-- SUPPLIED RECORDS follows --

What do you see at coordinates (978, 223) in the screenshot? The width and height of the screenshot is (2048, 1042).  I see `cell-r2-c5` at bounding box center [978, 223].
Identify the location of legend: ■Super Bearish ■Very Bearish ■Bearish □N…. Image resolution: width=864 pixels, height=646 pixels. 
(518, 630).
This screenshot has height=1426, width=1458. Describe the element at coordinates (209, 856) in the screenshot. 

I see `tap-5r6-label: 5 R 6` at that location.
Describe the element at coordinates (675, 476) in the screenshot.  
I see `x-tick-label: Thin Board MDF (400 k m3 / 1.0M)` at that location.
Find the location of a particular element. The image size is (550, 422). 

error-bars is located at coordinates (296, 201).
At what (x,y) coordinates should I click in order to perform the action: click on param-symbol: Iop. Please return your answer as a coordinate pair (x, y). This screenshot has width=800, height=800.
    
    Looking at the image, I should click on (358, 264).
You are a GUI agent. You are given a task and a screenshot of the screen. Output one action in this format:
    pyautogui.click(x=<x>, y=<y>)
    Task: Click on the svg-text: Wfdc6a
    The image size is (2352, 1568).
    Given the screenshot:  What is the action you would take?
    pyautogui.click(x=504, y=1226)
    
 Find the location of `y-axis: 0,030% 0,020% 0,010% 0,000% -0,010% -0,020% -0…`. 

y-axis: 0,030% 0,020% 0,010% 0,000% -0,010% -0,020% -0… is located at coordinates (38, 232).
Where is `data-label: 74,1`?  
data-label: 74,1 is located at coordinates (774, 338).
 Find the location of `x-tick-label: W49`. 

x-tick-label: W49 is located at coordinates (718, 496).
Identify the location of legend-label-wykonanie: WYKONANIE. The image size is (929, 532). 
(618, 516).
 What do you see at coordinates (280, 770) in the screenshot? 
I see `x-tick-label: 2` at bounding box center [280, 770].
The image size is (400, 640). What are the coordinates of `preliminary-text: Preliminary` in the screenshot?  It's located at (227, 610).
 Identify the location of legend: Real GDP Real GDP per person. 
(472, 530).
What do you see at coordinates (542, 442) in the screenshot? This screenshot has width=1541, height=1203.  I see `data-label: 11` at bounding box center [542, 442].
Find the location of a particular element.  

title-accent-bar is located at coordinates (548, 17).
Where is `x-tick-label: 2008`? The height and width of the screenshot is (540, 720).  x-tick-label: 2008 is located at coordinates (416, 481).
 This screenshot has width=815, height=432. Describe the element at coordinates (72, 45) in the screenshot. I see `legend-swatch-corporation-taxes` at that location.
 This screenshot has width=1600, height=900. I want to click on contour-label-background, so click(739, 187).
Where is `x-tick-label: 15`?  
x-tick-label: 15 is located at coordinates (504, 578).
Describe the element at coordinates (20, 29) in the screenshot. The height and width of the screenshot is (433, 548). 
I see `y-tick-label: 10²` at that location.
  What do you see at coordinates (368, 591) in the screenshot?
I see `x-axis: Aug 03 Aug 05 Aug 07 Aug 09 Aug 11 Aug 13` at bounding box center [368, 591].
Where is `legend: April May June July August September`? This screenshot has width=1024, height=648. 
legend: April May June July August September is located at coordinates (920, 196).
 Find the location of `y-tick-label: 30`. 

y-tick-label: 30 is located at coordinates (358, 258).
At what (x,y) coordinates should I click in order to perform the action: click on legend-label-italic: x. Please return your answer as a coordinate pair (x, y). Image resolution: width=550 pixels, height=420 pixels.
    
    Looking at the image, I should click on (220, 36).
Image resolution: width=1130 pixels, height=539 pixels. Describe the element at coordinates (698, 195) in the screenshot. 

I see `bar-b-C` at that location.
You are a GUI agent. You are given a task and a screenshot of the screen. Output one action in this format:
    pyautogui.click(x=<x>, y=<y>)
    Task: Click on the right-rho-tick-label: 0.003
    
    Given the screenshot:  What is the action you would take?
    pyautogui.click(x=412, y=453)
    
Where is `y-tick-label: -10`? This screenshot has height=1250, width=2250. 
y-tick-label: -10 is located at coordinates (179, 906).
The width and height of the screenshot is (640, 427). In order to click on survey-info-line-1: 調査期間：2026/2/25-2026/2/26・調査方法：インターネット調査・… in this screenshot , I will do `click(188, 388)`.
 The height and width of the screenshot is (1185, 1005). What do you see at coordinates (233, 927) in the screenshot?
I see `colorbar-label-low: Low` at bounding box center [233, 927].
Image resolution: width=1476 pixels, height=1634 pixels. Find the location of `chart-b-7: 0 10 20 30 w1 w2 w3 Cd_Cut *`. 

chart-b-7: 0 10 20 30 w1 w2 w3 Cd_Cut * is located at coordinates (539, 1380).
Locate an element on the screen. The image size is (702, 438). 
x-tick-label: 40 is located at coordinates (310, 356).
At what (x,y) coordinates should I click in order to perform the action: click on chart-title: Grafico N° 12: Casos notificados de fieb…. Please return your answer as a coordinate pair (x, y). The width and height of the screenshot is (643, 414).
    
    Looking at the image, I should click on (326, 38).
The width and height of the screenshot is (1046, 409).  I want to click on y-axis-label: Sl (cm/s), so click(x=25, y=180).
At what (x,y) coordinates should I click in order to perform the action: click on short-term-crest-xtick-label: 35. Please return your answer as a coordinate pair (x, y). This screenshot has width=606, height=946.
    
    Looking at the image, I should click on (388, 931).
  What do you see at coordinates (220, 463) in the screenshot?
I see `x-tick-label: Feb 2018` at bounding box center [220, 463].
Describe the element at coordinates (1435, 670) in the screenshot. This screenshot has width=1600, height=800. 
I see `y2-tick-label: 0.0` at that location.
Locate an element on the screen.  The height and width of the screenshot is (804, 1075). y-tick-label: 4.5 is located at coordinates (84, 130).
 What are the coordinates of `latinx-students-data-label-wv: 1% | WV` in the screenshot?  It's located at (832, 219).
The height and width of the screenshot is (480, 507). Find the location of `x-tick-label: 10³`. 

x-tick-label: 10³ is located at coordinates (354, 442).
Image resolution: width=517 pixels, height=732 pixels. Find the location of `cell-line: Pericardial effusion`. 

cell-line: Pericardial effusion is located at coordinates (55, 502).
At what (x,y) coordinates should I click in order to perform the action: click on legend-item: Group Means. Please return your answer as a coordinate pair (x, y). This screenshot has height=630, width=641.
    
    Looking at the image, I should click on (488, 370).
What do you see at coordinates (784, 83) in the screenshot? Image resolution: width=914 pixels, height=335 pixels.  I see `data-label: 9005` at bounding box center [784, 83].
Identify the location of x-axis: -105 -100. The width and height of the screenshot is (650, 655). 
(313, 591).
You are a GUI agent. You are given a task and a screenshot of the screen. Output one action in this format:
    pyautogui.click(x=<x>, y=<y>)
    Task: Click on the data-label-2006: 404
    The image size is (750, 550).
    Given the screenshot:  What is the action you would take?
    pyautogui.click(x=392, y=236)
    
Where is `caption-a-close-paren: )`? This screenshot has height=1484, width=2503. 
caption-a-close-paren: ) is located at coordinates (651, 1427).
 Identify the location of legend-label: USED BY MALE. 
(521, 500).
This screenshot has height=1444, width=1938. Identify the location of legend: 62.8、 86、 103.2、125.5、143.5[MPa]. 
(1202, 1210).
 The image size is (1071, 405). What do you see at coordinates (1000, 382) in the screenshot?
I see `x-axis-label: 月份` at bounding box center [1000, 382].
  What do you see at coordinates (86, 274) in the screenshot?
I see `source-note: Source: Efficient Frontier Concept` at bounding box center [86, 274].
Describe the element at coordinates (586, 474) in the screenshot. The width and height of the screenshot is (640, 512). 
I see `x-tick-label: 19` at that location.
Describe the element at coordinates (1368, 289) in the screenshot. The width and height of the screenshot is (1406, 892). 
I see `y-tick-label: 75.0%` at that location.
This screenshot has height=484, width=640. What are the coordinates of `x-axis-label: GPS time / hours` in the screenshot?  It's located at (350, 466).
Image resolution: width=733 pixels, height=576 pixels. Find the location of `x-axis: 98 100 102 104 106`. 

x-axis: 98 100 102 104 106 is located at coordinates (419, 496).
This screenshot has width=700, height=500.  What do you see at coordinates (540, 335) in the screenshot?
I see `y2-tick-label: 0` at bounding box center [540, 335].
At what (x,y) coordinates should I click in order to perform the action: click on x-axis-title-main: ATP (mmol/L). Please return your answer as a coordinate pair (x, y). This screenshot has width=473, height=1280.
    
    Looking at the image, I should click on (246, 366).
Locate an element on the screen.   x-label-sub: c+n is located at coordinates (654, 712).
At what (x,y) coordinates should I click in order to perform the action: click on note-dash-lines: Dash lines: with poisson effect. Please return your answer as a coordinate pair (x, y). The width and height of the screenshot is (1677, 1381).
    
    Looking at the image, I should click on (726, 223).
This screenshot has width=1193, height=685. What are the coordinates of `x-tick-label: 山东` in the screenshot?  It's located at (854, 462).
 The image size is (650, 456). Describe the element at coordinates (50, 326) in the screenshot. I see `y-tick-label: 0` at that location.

-- SUPPLIED RECORDS concluded --

EXERCISE INSTRUCTIONS: Print the records above between the line containing "What do you see at coordinates (280, 770)" and the line containing "What do you see at coordinates (542, 442)", inclusive, repeating them exactly.

ANSWER BELOW:
 What do you see at coordinates (280, 770) in the screenshot? 
I see `x-tick-label: 2` at bounding box center [280, 770].
The image size is (400, 640). What are the coordinates of `preliminary-text: Preliminary` in the screenshot?  It's located at (227, 610).
 Identify the location of legend: Real GDP Real GDP per person. 
(472, 530).
What do you see at coordinates (542, 442) in the screenshot? This screenshot has width=1541, height=1203.  I see `data-label: 11` at bounding box center [542, 442].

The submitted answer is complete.